Natalie A Carter and Melissa Cummings-Quarry, founders of Black Girls Book Club, sit down with Booker Prize winner Bernardine Evaristo to talk about writing Black women, having a slow burn career, and whether Evaristo would rather Meghan Markle, Michelle Obama or Oprah Winfrey read her novel.
When we met with Bernardine Evaristo just days after she won the Booker Prize, there was only one way to open our conversation: by embracing her and saying, “Congratulations.”
Some critics may have preferred that we used the opportunity to discuss the furore surrounding Evaristo’s win. Her novel Girl, Woman, Other shared the Booker with Margaret Atwood’s The Testaments, the third time the prize has been split between two authors in its history (but the first time since rules were brought in to ensure the prize could only be given to one book). For some, Evaristo was seen as a controversial choice.
But for us at Black Girls Book Club, her win wasn’t surprising at all. As far we’re concerned, it was a fitting testament to a 40-year writing career that spans seven previous novels, poetry, theatre plays and journalism. Evaristo is Black British literary royalty – and, as she notes, the Booker is an acknowledgement of her “consistency and longevity”, one that confirms her status as one of the UK’s most astonishing literary talents.
We met with Evaristo (or Bernie as she’s known to her friends and supporters – publisher Sharmaine Lovegrove and writer Sara Collins have nicknamed themselves ‘Bernie’s Bridesmaids’) hours before she appeared at a sold-out event at Royal Festival Hall, alongside writer Irenosen Okojie. When we ask whether her career trajectory would have been different had she won the Booker earlier, she jokes that she “would have been richer!”
But while Evaristo acknowledges that it’s “interesting” that she’s won at this point in her career (and laughs when we observe that she’s “been doing this”), she’s amused by the idea that she’s come out of nowhere. In the days following her win, she largely avoided social media – “it’s too much right now” – but still managed to see someone calling her an “obscure writer”.
For Evaristo, being a slow burner has allowed her to grow and nurture her craft whilst continually “exploring and experimenting”. She graciously shrugs off the suggestion that she should have won a major literary prize before 2019, noting that some writers “never get awarded for their craft”. Reeling off the names of authors who debuted alongside her in the early 90s, she laments that some of their voices have faded away – their legacy now a mere footnote in the archives of Black British literature.
Arguably, some of the controversy over Evaristo’s win was fuelled by surprise that the lived experiences of Black and mixed-heritage women were able to inspire a full and rich body of work. Maybe Evaristo’s ability to excavate the Black female consciousness in a way that celebrates strengths, rather than exploiting pain, felt too unfamiliar. Evaristo says her work was birthed from her frustration at Black women’s “absence from literature”; she wanted to write a piece that included “the stories of as many Black British women as possible”. It’s fair to say she did us complete justice.
For Evaristo, Girl, Woman, Other was “about making a statement” about the depths of Black womanhood. It doesn’t claim to summarise what it is to be a Black British woman; rather, it is the story of 12 individual characters whose humanity, mistakes, dreams, hopes and flaws make them complex figures with stories worth reading. She doesn’t want to maintain the ‘strong Black woman’ trope, or perpetuate the “expectation that Black women are superheroes” – but she also “never writes [Black women] as victims”, and makes clear that her characters “rise above whatever life throws at them”.
The most astonishing thing about Evaristo? The way she radiates confidence and positivity. We suggest we may not have been so gracious if we found ourselves in the position of having to share a major award, but she puts this down to her age. At 60, she calls herself “living history”, and feels she has lived and breathed Black womanhood at all its stages.

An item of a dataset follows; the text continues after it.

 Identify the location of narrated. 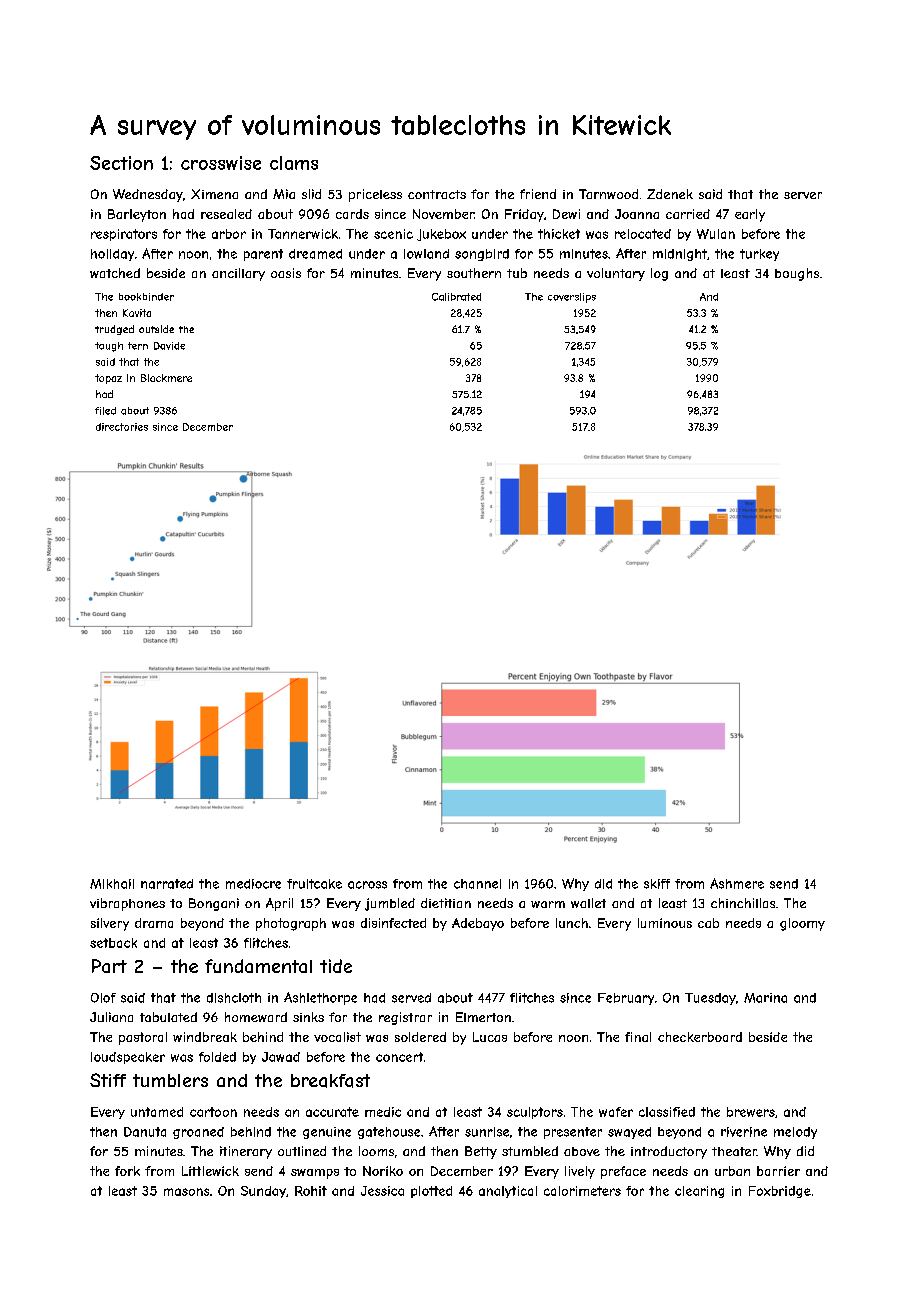
(167, 884).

This life experience allowed her to craft the 12 womxn in Girl, Woman, Other, and she is particularly passionate that readers recognise the humanity of the novel’s older characters. “[They’re] strong. They aren’t women that have faded away – especially Hattie, the 93-year-old matriarch.” Her hope is that Black British women will read these stories and “recognise some of those things which come from a lifetime of being a Black British woman, even if they do not see themselves in the characters.”

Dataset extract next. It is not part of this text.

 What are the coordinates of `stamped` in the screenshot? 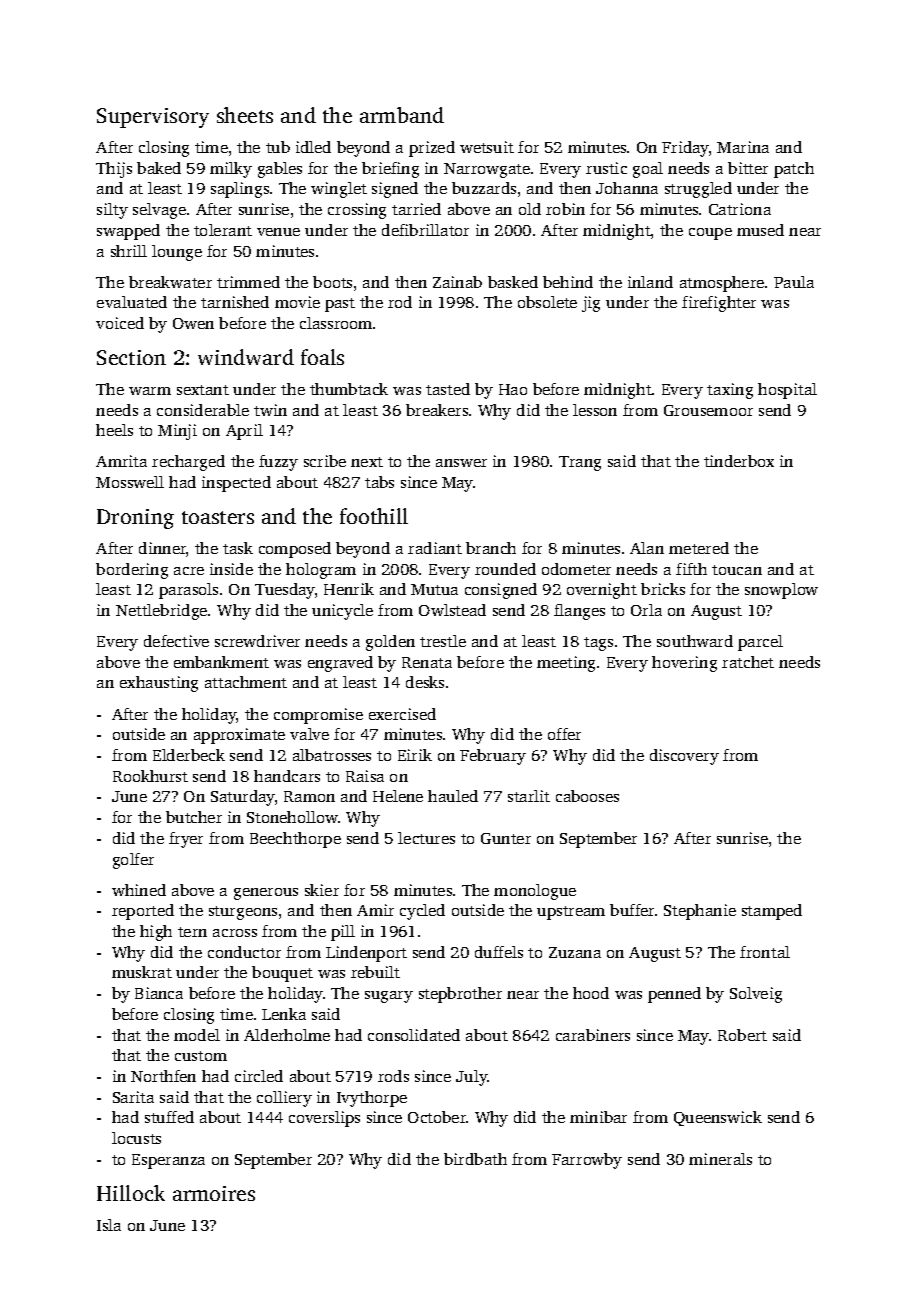 It's located at (772, 912).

When asked who she most wants to read Girl, Woman, Other, Evaristo mentions Meghan Markle, Michelle Obama and every member of the Tory government. Eventually, she settles on Oprah Winfrey, noting that the media mogul’s endorsement would finally put the experiences of Black British women on the map in the US. Her optimism for the future of Black British womanhood is infectious: while she acknowledges that “we aren’t there yet,” she also believes there are many more stories to write and “everything to play for”. We suspect she has many more groundbreaking novels in her yet.
As we prepare to say goodbye, a Southbank staffer spots Evaristo and prostrates himself before her, a look of adoration on his face. It’s a show of humility and deep respect. We turn to look at each other, overjoyed that Evaristo is finally getting the recognition she deserves.
Queen Bernardine. Long may she reign.
Girl, Woman, Other is out now (Hamish Hamilton, £16.99).